Betty and Bruce Come to Visit (or what makes Americans Ugly)
As scene starts, the view is a small train station. Jean and Philip are standing on the platform waiting for the two carriage train to arrive.
Bruce: Looks like we’re finally here. I hope this visit isn’t going to be a mistake. Oh, there they are waiting at the platform. He doesn’t look too sick, thank God.
Betty: Yes, I can see them too, and I think I probably would have recognised them, but gosh, don’t they look old? At least Philip isn’t all yellow and skinny like I thought he might be.
They slowly get out of the train, dragging two huge suitcases and meet up with their hosts, Jean and Philip. Hugs all around, and then they struggle with their huge heavy cases, towards the staircase. As they approach the stairs, Philip takes the case from Betty, but she doesn’t think she should let him - and at first seems to insist that she carries it herself, but as he does seem able to carry it,
she in the end lets him do it. He continues to carry it through the rest of the station and out onto the car park.
Jean: Those are our two cars there. As you can see, we’ve got two small cars - and four people and your luggage wouldn’t fit into one. I’ll take the luggage in mine.
Bruce: God, just look at these small cars - all over the place. Not a decent one in this whole car park. How can they stand to live like this?
Betty gets into Jean’s car and Bruce rides with Philip in a newer version of the same car. Scene fades out.

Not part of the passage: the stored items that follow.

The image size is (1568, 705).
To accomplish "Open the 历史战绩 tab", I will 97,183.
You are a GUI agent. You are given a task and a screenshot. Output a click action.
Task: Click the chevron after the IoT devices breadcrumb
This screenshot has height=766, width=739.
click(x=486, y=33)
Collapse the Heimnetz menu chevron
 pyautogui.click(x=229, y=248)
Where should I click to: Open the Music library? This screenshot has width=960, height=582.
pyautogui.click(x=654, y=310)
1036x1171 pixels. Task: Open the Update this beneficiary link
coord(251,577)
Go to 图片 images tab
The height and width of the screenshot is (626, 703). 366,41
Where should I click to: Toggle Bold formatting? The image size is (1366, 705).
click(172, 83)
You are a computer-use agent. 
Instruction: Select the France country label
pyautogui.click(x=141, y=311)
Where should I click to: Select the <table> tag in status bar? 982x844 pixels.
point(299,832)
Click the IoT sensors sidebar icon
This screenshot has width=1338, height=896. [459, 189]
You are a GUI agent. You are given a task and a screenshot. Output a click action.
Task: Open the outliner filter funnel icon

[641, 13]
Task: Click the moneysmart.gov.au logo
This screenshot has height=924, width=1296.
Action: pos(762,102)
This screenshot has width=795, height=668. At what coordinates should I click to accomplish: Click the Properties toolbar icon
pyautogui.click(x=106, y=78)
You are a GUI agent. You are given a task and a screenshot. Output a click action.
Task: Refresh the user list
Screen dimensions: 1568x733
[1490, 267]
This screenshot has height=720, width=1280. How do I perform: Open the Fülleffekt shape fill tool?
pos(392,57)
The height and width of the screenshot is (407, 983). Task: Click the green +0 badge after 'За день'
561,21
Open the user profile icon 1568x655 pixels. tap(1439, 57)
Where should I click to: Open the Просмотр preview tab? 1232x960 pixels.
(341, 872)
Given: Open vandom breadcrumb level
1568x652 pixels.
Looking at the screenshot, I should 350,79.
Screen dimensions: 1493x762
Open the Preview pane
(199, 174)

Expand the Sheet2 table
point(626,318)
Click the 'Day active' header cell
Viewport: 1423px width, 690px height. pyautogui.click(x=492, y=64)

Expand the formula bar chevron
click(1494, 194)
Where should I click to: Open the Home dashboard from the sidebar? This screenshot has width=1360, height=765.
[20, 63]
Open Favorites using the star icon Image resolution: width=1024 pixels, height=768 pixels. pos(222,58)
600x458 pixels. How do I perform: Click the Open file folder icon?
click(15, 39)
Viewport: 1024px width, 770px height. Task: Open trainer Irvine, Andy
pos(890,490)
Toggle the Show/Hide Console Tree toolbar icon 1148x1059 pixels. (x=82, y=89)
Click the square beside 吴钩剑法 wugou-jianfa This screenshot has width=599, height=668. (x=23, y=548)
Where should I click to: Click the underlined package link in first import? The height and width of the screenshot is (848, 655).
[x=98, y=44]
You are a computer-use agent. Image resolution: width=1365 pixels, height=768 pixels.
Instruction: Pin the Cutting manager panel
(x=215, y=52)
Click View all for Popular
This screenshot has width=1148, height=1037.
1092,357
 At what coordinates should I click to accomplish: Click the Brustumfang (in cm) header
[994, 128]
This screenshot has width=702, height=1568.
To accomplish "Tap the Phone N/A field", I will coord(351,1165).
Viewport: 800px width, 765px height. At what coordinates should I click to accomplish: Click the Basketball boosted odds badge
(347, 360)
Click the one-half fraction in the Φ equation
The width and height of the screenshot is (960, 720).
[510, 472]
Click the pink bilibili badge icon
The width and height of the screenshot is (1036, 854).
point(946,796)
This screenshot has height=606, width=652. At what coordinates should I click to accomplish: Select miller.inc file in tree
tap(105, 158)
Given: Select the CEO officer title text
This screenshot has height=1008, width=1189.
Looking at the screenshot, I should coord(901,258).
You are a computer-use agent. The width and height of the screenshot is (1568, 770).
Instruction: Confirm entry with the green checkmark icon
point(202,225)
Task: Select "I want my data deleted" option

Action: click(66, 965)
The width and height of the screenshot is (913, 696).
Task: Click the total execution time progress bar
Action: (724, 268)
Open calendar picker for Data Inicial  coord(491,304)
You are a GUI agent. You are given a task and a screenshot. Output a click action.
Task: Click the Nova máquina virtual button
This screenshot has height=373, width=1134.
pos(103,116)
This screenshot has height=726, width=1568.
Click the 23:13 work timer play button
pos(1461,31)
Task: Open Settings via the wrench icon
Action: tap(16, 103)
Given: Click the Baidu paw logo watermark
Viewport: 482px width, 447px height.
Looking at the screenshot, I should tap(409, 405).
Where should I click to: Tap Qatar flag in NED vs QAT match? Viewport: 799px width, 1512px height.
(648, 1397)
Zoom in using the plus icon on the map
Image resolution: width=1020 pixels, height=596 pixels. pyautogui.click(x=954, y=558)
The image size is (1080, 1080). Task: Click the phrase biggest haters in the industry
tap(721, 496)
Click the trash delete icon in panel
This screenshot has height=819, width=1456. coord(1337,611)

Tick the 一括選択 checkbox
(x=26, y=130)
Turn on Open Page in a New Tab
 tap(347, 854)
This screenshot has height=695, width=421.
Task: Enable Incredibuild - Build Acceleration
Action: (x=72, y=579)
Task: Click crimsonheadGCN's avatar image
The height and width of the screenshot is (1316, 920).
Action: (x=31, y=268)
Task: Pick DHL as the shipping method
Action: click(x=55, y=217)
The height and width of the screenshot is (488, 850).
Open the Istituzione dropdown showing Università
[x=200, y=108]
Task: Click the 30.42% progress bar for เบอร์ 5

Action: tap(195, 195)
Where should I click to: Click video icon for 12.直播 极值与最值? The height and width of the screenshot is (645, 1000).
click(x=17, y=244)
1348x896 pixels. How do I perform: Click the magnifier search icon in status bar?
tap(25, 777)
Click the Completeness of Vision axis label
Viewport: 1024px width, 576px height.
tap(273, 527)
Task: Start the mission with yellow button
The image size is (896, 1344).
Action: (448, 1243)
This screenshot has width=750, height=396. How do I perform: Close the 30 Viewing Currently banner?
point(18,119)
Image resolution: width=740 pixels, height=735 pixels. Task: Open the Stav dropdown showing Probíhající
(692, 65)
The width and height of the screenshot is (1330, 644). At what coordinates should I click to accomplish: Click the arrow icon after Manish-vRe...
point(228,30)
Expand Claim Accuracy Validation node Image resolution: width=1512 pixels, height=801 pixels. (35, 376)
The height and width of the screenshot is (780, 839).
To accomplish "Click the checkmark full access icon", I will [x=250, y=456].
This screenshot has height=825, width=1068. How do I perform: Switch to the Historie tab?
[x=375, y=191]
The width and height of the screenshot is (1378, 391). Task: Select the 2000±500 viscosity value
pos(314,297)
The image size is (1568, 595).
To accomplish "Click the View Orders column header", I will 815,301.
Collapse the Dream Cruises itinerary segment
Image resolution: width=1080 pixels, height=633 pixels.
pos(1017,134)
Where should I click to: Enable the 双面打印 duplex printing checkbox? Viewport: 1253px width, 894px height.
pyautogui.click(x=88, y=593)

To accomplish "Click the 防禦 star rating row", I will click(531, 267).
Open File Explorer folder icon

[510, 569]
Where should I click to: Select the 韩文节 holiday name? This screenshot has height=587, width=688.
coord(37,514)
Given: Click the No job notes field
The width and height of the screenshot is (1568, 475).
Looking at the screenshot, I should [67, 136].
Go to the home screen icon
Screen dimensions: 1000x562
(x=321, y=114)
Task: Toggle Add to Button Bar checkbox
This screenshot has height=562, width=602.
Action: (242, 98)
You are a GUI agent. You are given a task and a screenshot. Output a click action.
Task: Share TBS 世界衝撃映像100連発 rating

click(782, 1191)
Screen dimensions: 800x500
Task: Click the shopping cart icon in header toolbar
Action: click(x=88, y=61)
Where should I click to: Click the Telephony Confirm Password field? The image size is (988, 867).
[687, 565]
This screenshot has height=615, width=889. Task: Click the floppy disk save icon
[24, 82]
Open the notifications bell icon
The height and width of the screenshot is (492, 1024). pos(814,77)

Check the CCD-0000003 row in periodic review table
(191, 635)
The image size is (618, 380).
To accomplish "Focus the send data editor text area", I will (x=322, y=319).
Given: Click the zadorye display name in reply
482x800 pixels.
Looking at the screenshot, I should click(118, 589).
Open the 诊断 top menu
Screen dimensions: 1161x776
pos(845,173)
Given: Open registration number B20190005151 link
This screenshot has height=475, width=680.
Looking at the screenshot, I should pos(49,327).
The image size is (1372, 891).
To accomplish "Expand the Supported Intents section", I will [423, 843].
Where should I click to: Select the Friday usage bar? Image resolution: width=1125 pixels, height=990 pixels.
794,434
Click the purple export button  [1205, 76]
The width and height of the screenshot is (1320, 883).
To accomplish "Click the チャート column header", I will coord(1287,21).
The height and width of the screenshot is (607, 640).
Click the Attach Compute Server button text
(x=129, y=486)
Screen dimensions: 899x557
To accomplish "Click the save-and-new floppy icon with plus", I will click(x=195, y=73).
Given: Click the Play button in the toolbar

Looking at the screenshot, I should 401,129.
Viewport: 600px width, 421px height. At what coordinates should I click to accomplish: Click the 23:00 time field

We are now outside a white semi-detatched house in a quiet lane.Betty and Jean get out of their car and go inside.
Betty: This is where you live, then? In this duplex? It seems like lots of people have duplexes or even more houses all joined together. Don’t people want to have their own space? And you see each little individual piece of yard, fenced off with different flowers and stuff. If only they had it as one big piece it would look a lot better.
Jean: But what if one family didn’t want to mow their bit of grass?
Betty: Yeah, well, I suppose there is always that.
Philip and Bruce arrive, park, come inside and and drag the suitcases into the front hall.
Bruce: First stop for me is your bathroom.
Jean: And your bedroom is just there on the far right. I’m sorry it isn’t bigger. There will hardly be room for you to open your suitcases except on the beds.
Bruce: If you’d seen where we’ve been sleeping on that canal boat for the last week, you wouldn’t say this space is small. And it will be very nice to have a big space to myself. We had to share a
four foot bed and that was pretty hard work when you are used to a super king size with all the room you want.
Bruce (whispering loudly to Betty) Talk about basic. They must not have much money. And that bathroom - not even a power shower! I just hope the thing works. I suppose it’s the sort where when you are in the middle of your shower somebody flushes the toilet and you get either frozen or scalded. I’m beginning to wish we had just gone to a hotel and called them up for a meal together or something.
The scene now shifts to the living room, where having unpacked, they are all enjoying having a cup of tea and some crumpets.
Jean: I’m surprised that you are drinking tea. Don’t you usually have coffee?
Betty: You can’t get a decent cup of coffee in England and what you do get costs £4 and then when you ask for a refill they look at you like you’re mad. In the States you can get a senior's cup of coffee at McDonalds for 25 cents with unlimited refills. These crumpets are good - sort of like English muffins.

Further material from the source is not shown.